→ **ASSIGNMENT**:
From the first line to the last, copy the listing exactly and omit the images.

☆ ☆ ☆ ☆

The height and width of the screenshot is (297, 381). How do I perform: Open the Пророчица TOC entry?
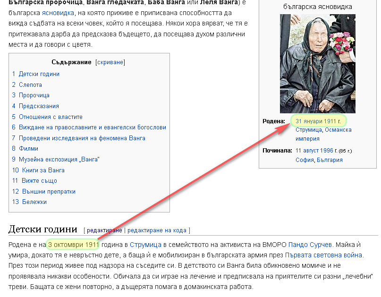click(33, 95)
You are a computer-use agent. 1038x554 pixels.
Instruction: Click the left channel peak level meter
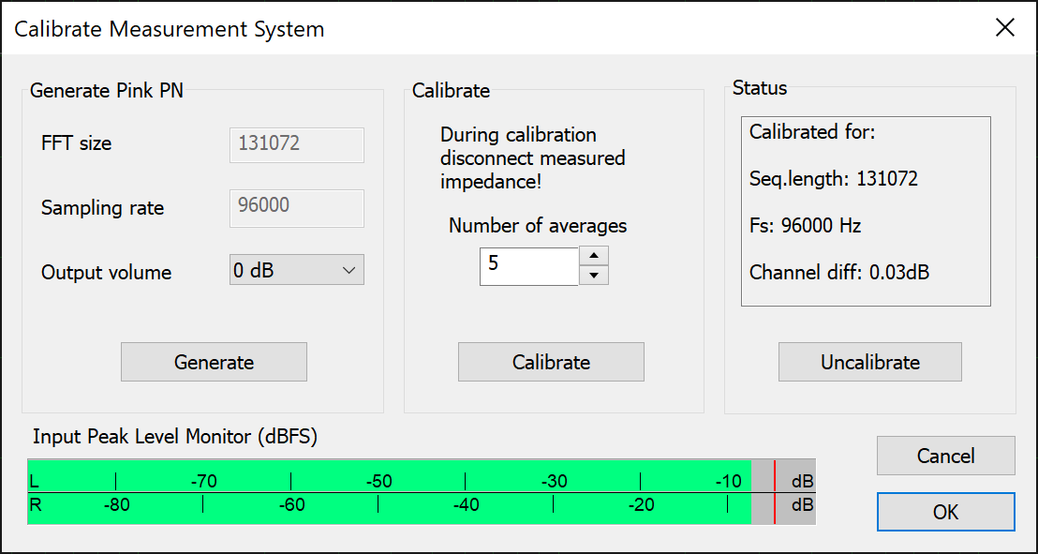click(x=389, y=475)
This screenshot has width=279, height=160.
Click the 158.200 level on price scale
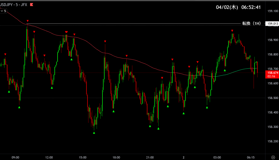click(272, 141)
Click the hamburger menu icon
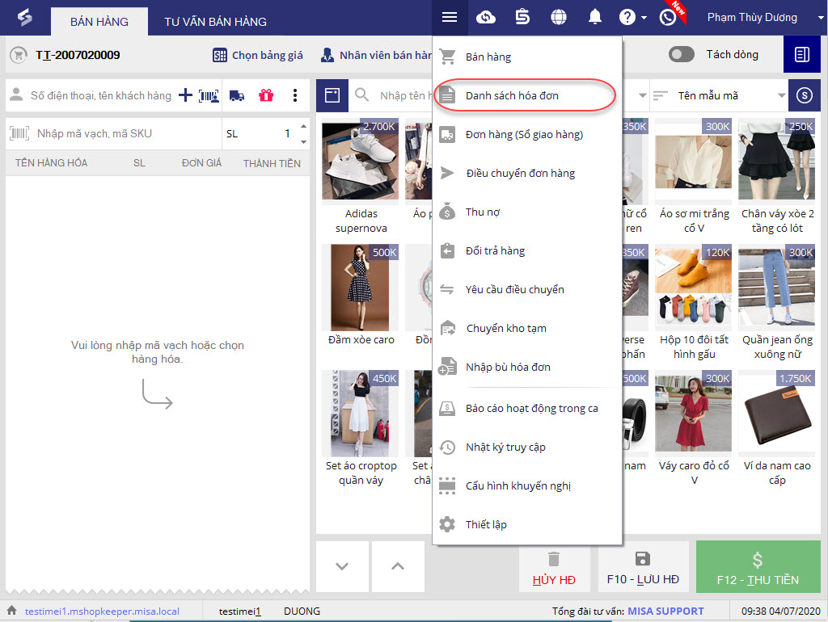This screenshot has width=828, height=622. [450, 17]
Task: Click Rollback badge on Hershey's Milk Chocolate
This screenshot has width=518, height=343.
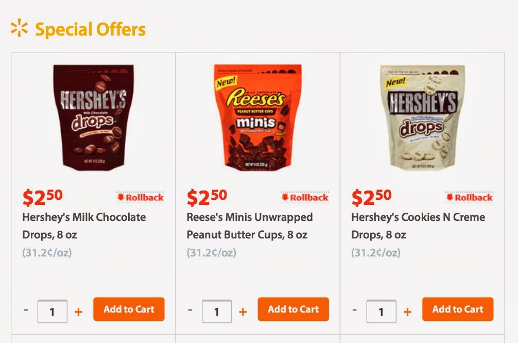Action: pyautogui.click(x=141, y=197)
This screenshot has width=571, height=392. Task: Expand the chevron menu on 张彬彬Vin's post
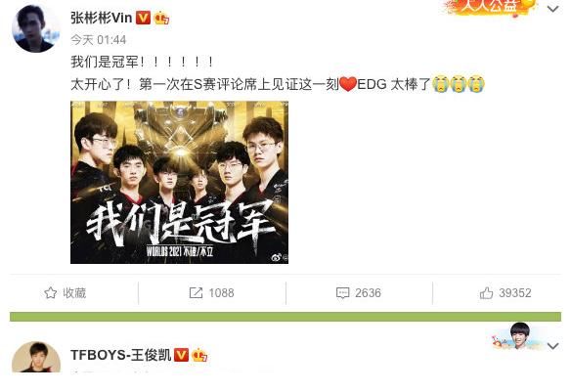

☆ ☆ ☆ ☆

→ **RESPONSE TO THIS TASK**:
The height and width of the screenshot is (297, 381). How do I perform: Open the Пророчица TOC entry?
click(33, 95)
You are a computer-use agent. 1038x554 pixels.
Instruction: Click the left channel peak level meter
click(x=389, y=475)
This screenshot has width=279, height=160.
Click the 158.200 level on price scale
click(272, 141)
Click the hamburger menu icon
This screenshot has width=828, height=622. [450, 17]
Task: Click Rollback badge on Hershey's Milk Chocolate
This screenshot has width=518, height=343.
Action: pyautogui.click(x=141, y=197)
This screenshot has width=571, height=392. Task: Expand the chevron menu on 张彬彬Vin's post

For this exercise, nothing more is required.